The prophet Zechariah, who prophesied in the decades following the end of the Babylonian Exile in 539 BCE, wrote during one of the most hopeful periods in Israel’s history. After spending a generation in exile, the people were given another chance to restart and rebuild their former home. In part of an extended prophecy on the coming future ruler of God’s people, Zechariah 9:9 states “Look, your king is coming to you, humble, and mounted on a donkey; on a colt, the foal of a donkey”. Jesus’ entry into Jerusalem fulfills this prophecy, but more importantly points to him as the coming ruler of God’s people that Zechariah wrote of. (Funny side note: the repetition of ideas using different terminology is extremely common in Hebrew poetry, such as “donkey… colt”, but Matthew interprets Zechariah literally and has Jesus enter Jerusalem with both a donkey and a colt. It is the only Gospel to do so.)
Why were people so excited to welcome Jesus, but then changed their mind?
It is a confusing thing for both kids and adults that the people of Jerusalem seem to turn on Jesus so quickly, but there are a few factors that likely led to the sudden change in perception. In Matthew, Mark, and Luke’s gospels, the first thing that Jesus does upon entering into Jerusalem is to head to the Temple and throw out the money changers and overturn the tables of all those buying and selling there.

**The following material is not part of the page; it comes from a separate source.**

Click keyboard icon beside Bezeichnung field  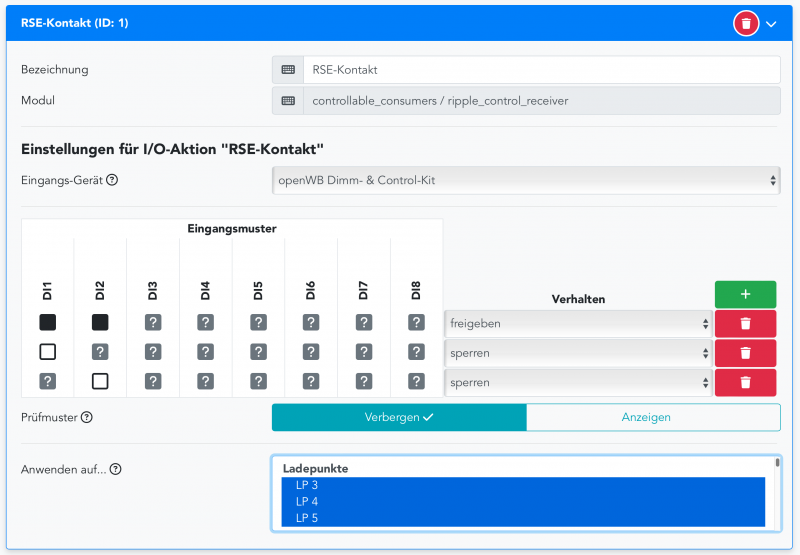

This significantly escalates the feud with the religious leaders of Jesus’ day, and it also likely led to Jesus being known as a rabble-rouser/instigator. Several of Jesus’ teachings and parables upon entering Jerusalem are particularly pointed as well (see Luke 20 and 21) and these may ultimately have crystalized the plan among religious leaders that led to his eventual death. So while Palm Sunday is a triumphant day, it is also marked by danger – and so we hold both those things in tension as we head into Jesus’ final earthly week.
Reflecting on the type of leader that Jesus came to be.

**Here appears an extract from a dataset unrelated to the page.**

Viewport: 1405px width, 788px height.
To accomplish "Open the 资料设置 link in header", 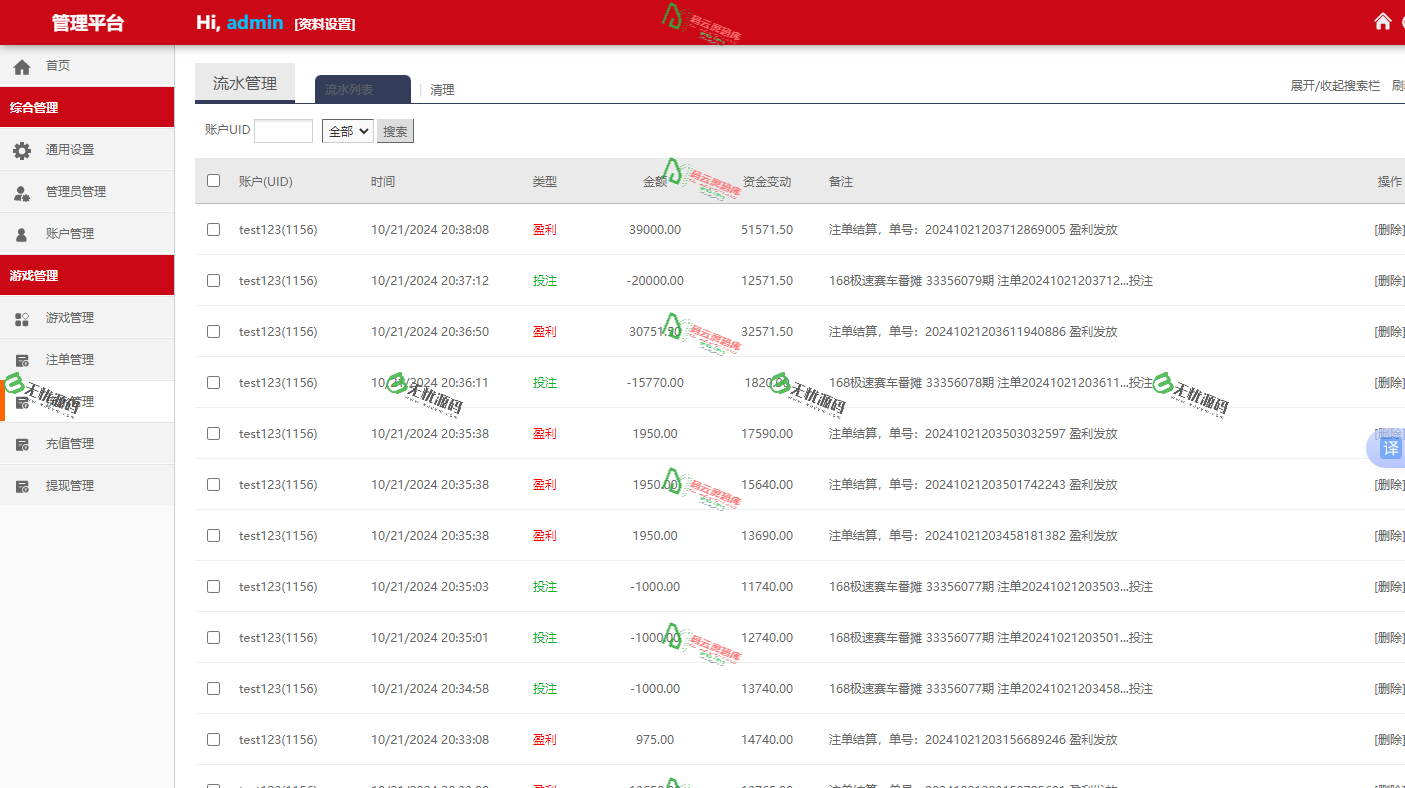I will [325, 24].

The thought of Jesus riding triumphantly into a city seems to be at odds with what we know about the humility that he usually carried himself with – but delving into some of the details of this entry make clear that Jesus’ entry was displaying himself as a different type of leader/king. Regardless of whether Jesus rode on a donkey or a colt, the animal that Jesus chose was both humble and connected to the prophecy of a just ruler from God – placing him at odds with the way that emperors and kings typically rode into cities on war-horses and with much pomp and circumstance. Jesus undercutting this royal imagery, while also embracing the prophecy of being this ruler sent by God, would have been a dramatic statement against the power of Rome – but also a continued expansion of the “last being first and the first being last” theme that characterizes much of Jesus’ preaching and teaching in Luke and the other Gospels.
Digging Deeper:
What was the significance of the palm branches?
Although the Gospel of Luke doesn’t actually say anything about people waving palm branches – only laying their cloaks on the road! – the use of palm branches has been synonymous with this Sunday for centuries. The Gospel of John is the only one to specifically name “branches of palm” (Matthew and Mark refer to branches), but the scene mirrors the reception given to the King of Judah in the post-united monarchy time (see 2 Kings 9:13).
However, the peoples’ specific use of palm branches to line the streets comes from the Jewish festival of Sukkot (or, Festival of the Booths) – a pilgrimage to the Temple in Jerusalem in which temporary dwellings are built as a reminder of the wandering in the wilderness, and there is also a waving of four specific types of plants (one of which is a palm frond) in the streets – and the words “Blessed is the one who comes in the name of the Lord” come from Psalm 118, which also was used during the Festival of the Booths. However, while this festival remembered the Exodus journey, it also traditionally marked the end of the harvest season – perhaps serving as a subtle allusion to Jesus’ time on earth coming to an end.